Back to Jedi. Han and the gang escape a very-much-still-living Jabba and Boba Fett. But they have a moment to unwind aboard the Falcon. Han, still being Han, would know Leia loves him and might be wrestling with whether he wants to give in to his feelings for her. It's complicated. She's not the easy conquests he's been used to. So maybe he plays it cool for a while, risking losing her. She's not going to put up with that for very long. They can't hang around in Tatooine's system, unless they want to end up in a shootout with the Boba Fett, so Han insists on a Rebels v. Empire update and a set of coordinates. Leia begrudgingly supplies the destination and they set a course for the gathering of Rebel ships near Sullust. As Leia storms off, Lando and Chewie give Han some smack for acting like a jerk to this really amazing woman. (Friends of me in my 20s may recognize this little turn, as I'm raiding it from my own life story. Indulge me. It's human and it would work here.)

Luke returns to Yoda and...you know, for the most part, his story plays out the way we've seen it. That's the strongest part of Jedi as far as I'm concerned. I'm really just focusing on Han's arc here...

On the Rebel command frigate, Leia corners Han. He's not acting like himself.

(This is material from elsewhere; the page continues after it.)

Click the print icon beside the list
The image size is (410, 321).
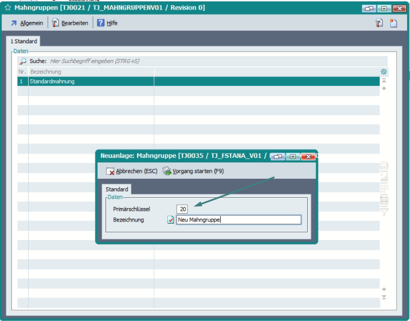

Or rather, he's acting too much like himself-before-they-kissed. Did their moments mean nothing? This would give them an opportunity to banter the way they did in Empire. Getting nowhere, Leia leaves him with an ultimatum of sorts: own up to how he feels or move on, but don't keep stringing her along.

So, Luke meets up with the fleet in the war room and it's on. Just like in the existing, canonical version of the story, we learn of the shield generator on the forest moon, that the Emperor himself is on Death Star II and that, yeah-yeah, many Bothans died to bring us this information, blah, blah, blah...

Han, Luke, Leia, etc. pilot the shuttle Tydirium past security and land on the forest moon...Han wants to charge in and beat up the guards, but Leia stops him.

HAN: (with conviction) Hey. It's me. [See above.]

Speeder bikes...Separation...Meet the Ewoks...Become a part of the tribe (probably in a much more efficient way to make room for the more relevant character scenes I described above)...And, finally, they gear up for a ground assault on the shield generator. Luke surrenders to Vader and heads into his own personal battle.

Up in space, Lando pilots the Falcon into the trap. Han has to get that generator blown. And HERE, my friends, is where Han's arc should finally pay off. With the help of the Ewoks, they get themselves to the jaws of victory. THAT'S when Boba Fett and Jabba finally catch up to them. Now, wait...hear me out.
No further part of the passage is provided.